Author information
1AW Morrow Gastroenterology and Liver Centre, Royal Prince Alfred Hospital, Sydney, New South Wales, Australia.
2Liver Injury and Cancer Program, Centenary Institute, Sydney, New South Wales, Australia.
3Department of Gastroenterology and Liver, Liverpool Hospital, Liverpool, New South Wales, Australia.
4Faculty of Medicine and Health, The University of New South Wales, Sydney, New South Wales, Australia.
5Department of Gastroenterology and Hepatology, St George Hospital, Kogarah, New South Wales, Australia.
6Central and Eastern Sydney Primary Health Network, Mascot, New South Wales, Australia.
7East Sydney Doctors, Darlinghurst, New South Wales, Australia.
8Fountain Street General Practice, Alexandria, New South Wales, Australia.
9Faculty of Medicine and Health, University of Sydney, Sydney, New South Wales, Australia.
Abstract
Background and aim: Most patients with cirrhosis have compensated disease and are cared for in primary care; however, the exact epidemiology within Australia remains largely unknown. The aim of this study was to assess cirrhosis care in an Australian primary care setting by evaluating rates of cirrhosis diagnosis, appropriate hepatocellular carcinoma (HCC) surveillance and specialist communication.

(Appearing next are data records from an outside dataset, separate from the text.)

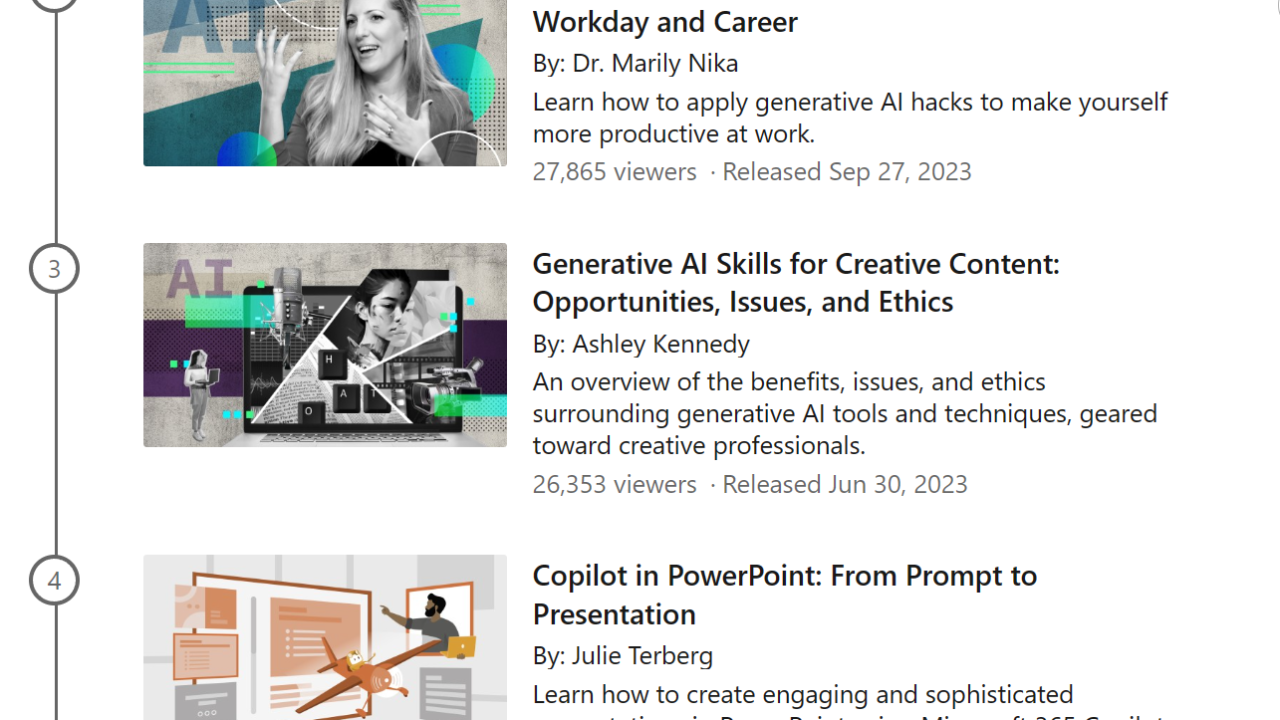Click the "Workday and Career" course title
This screenshot has height=720, width=1280.
665,22
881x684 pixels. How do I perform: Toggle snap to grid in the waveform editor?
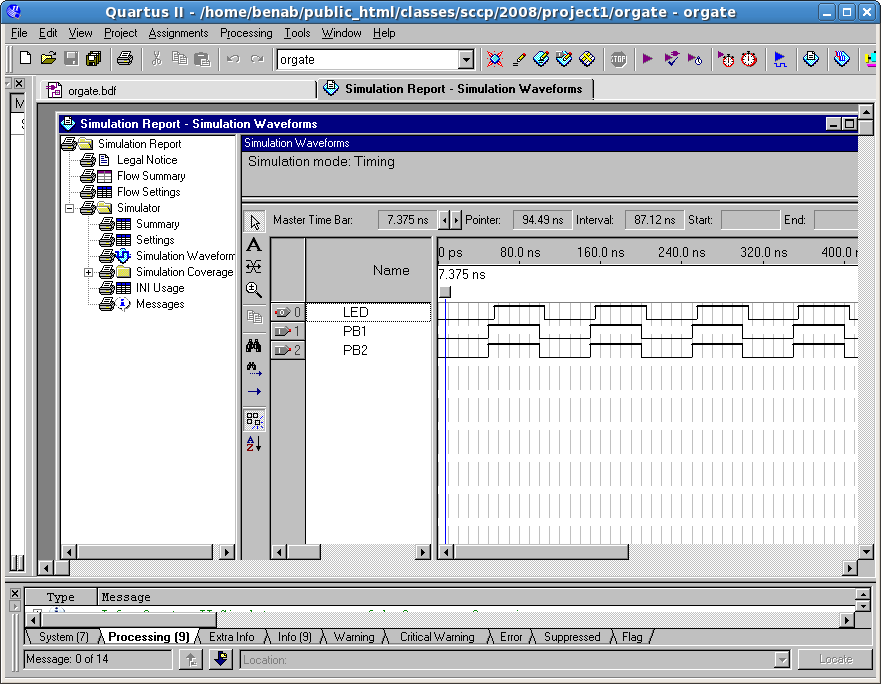[254, 420]
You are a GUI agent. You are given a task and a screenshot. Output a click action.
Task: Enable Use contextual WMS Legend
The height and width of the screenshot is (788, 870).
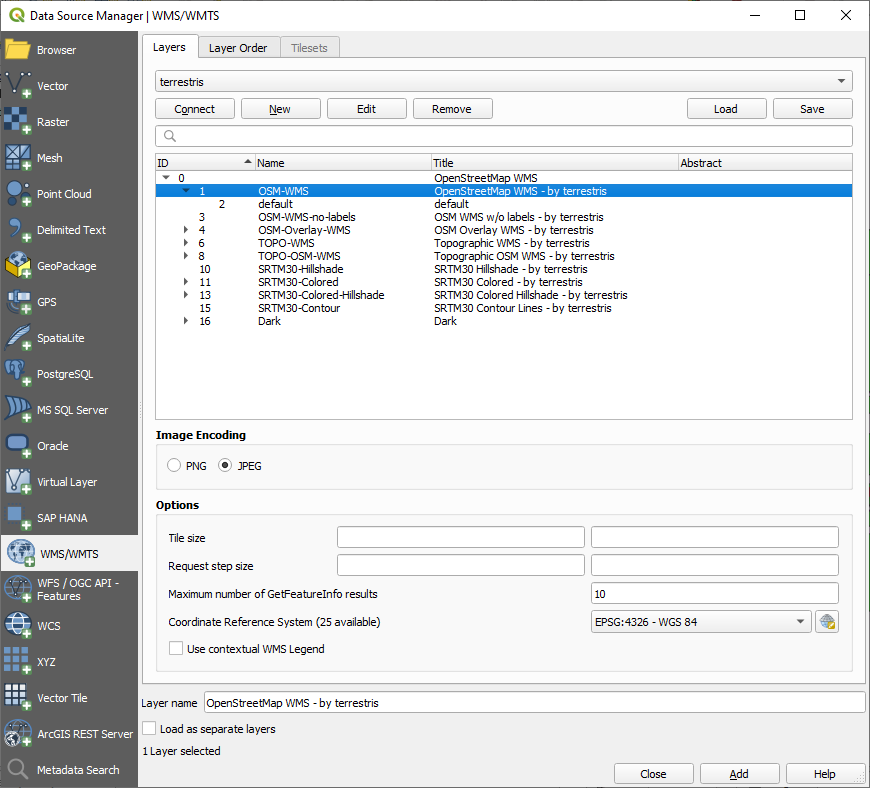(x=176, y=649)
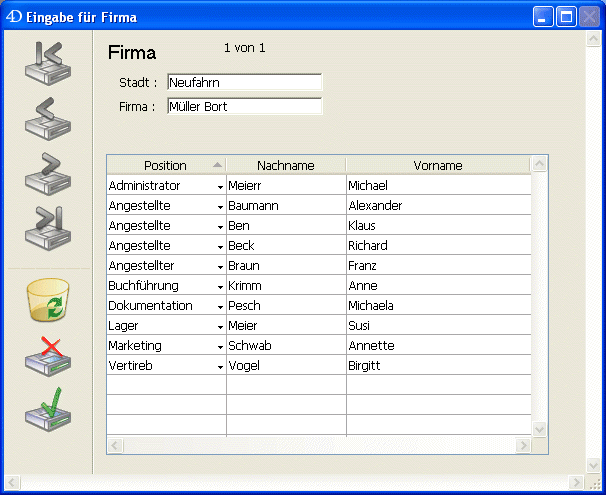The image size is (606, 495).
Task: Save record with green checkmark icon
Action: point(47,411)
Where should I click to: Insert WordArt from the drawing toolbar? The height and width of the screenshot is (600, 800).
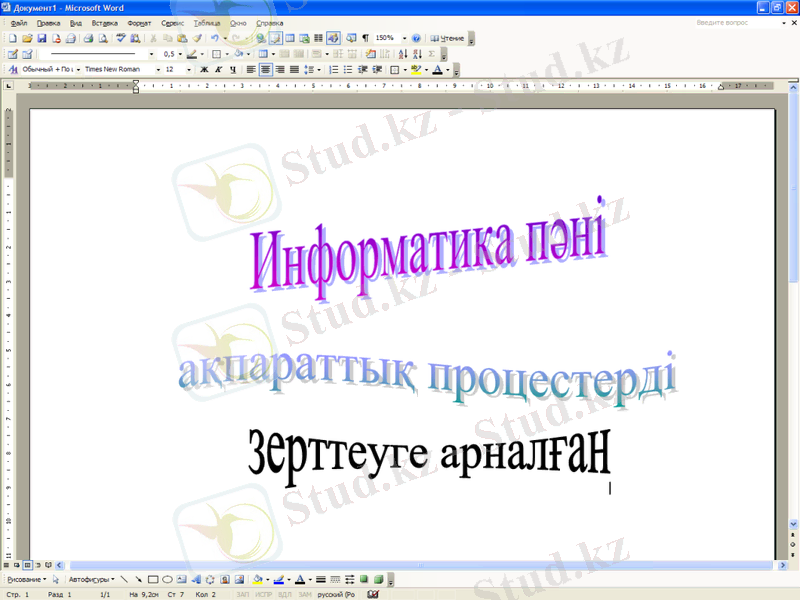pyautogui.click(x=196, y=579)
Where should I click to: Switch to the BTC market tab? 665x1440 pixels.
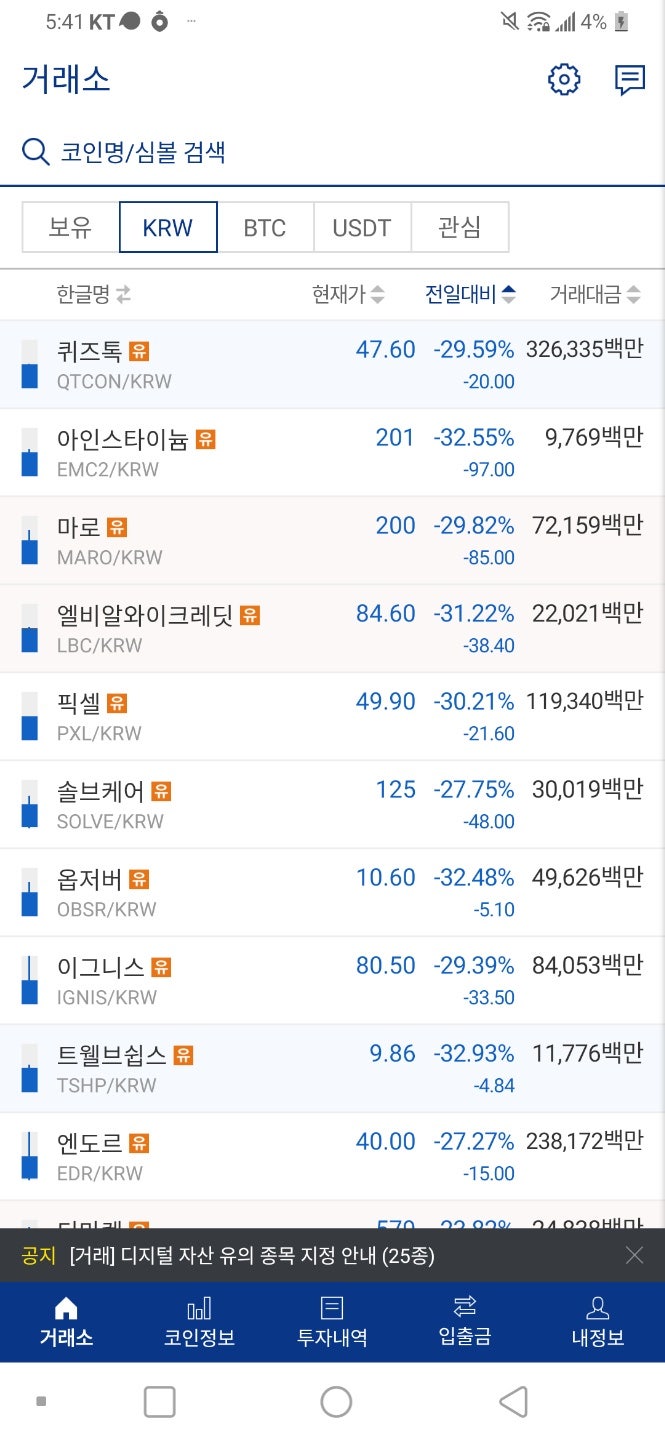click(x=264, y=227)
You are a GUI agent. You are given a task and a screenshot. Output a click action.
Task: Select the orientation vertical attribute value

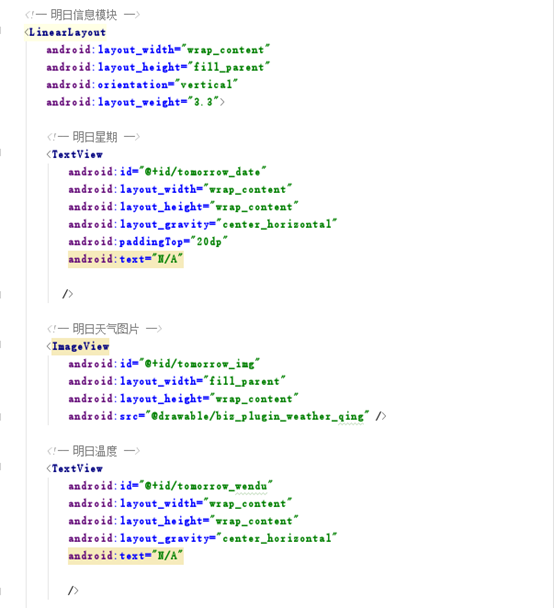(x=206, y=85)
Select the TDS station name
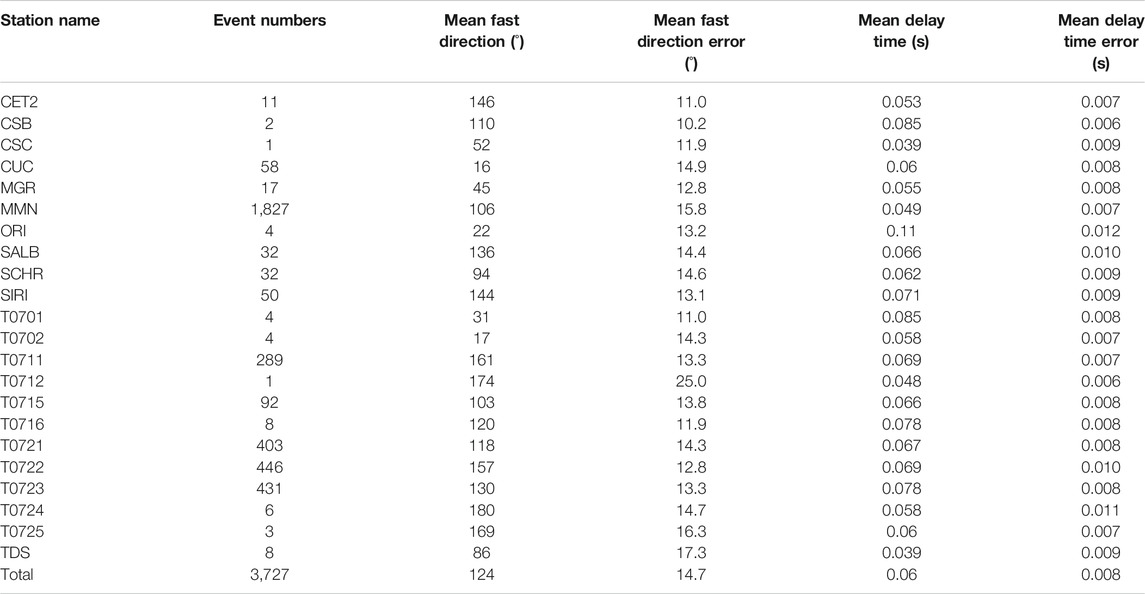This screenshot has height=594, width=1145. pyautogui.click(x=15, y=554)
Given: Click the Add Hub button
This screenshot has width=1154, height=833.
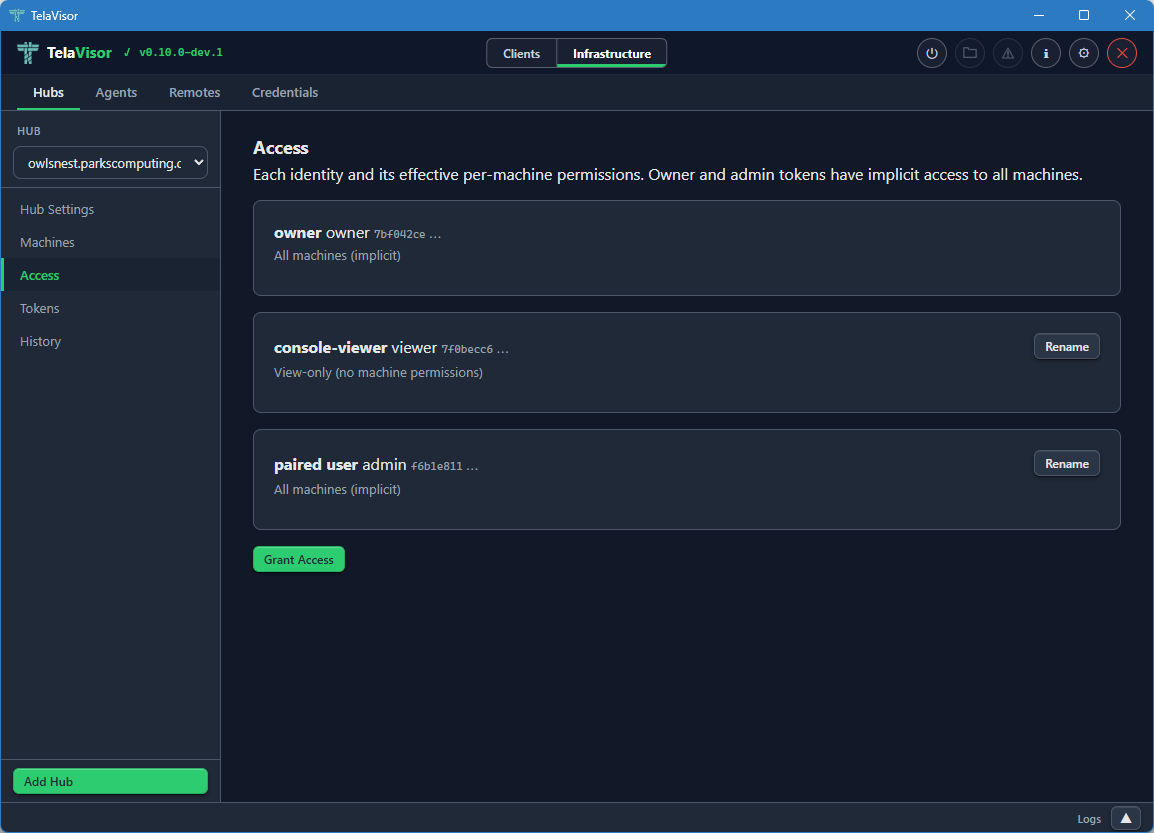Looking at the screenshot, I should [x=110, y=781].
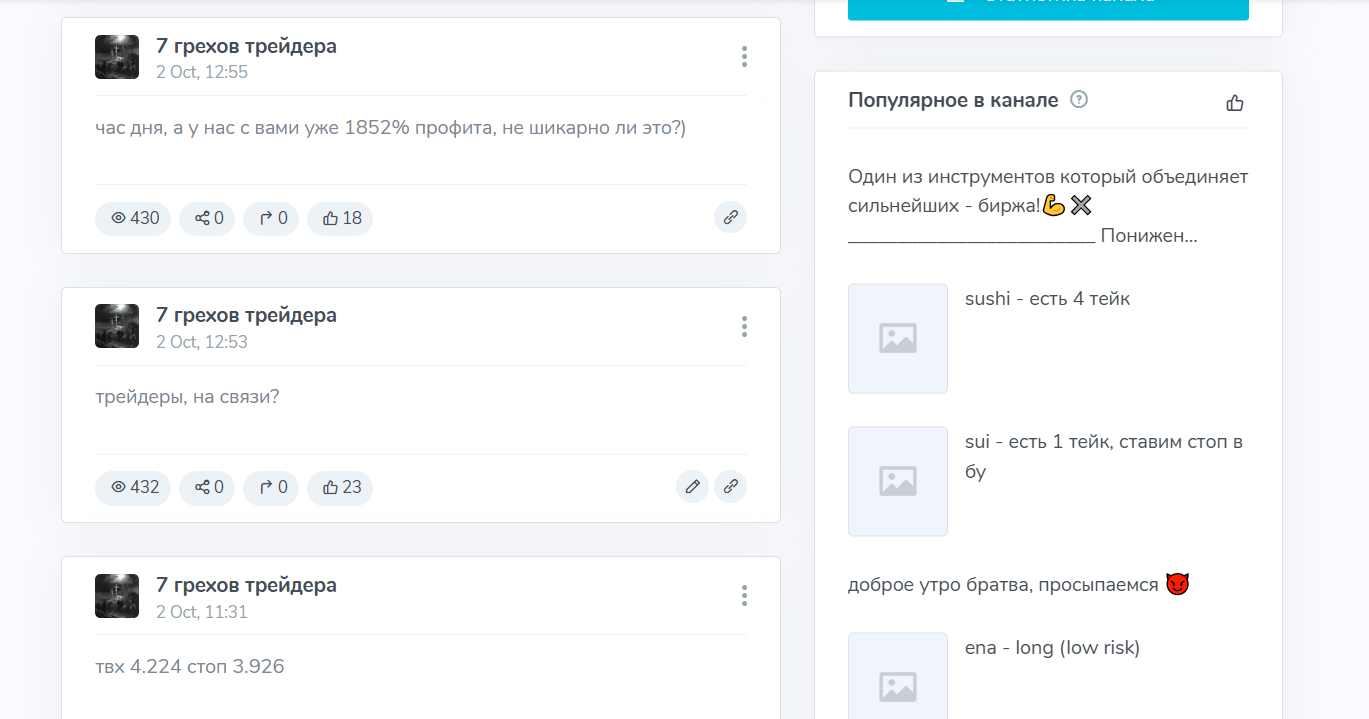The height and width of the screenshot is (719, 1369).
Task: Click the forwards arrow counter on the 12:53 post
Action: pos(271,488)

Methods: Electronic medical records in consenting general practices were reviewed using the "Liver Toolkit" to identify patients with an existing cirrhosis diagnosis. Individual cases were reviewed to identify outcomes of interest.
Results: One hundred seventy-one patients with confirmed cirrhosis across nine general practices were identified (74% male, mean age: 61.2 years). There was significant variation in the rate of cirrhosis diagnosis between practices (range 31.7-637.9 per 100 000 patients, P < 0.0001). Patients with cirrhosis had predominately compensated disease (75% Child-Pugh A) and common etiologies of cirrhosis were alcohol (49%), hepatitis C (47%), and metabolic dysfunction-associated steatotic liver disease (29%). Forty-two patients (25%) had received appropriate HCC surveillance. Predictors of inadequate HCC surveillance were time from last specialist correspondence (odds ratio [OR] = 1.06 per month increase, 95% confidence interval [CI]: 1.02-1.10, P = 0.002) and hepatitis B (OR = 0.24, 95% CI: 0.06-0.98, P = 0.047). Specialist correspondence with primary care was older than 2 years or absent in 37% of cases.
Conclusions: There was a 20-fold difference in the rate of cirrhosis diagnosis between general practices within Sydney, suggesting a large proportion of patients remain undiagnosed. Three quarters of patients with diagnosed cirrhosis are not receiving appropriate HCC surveillance.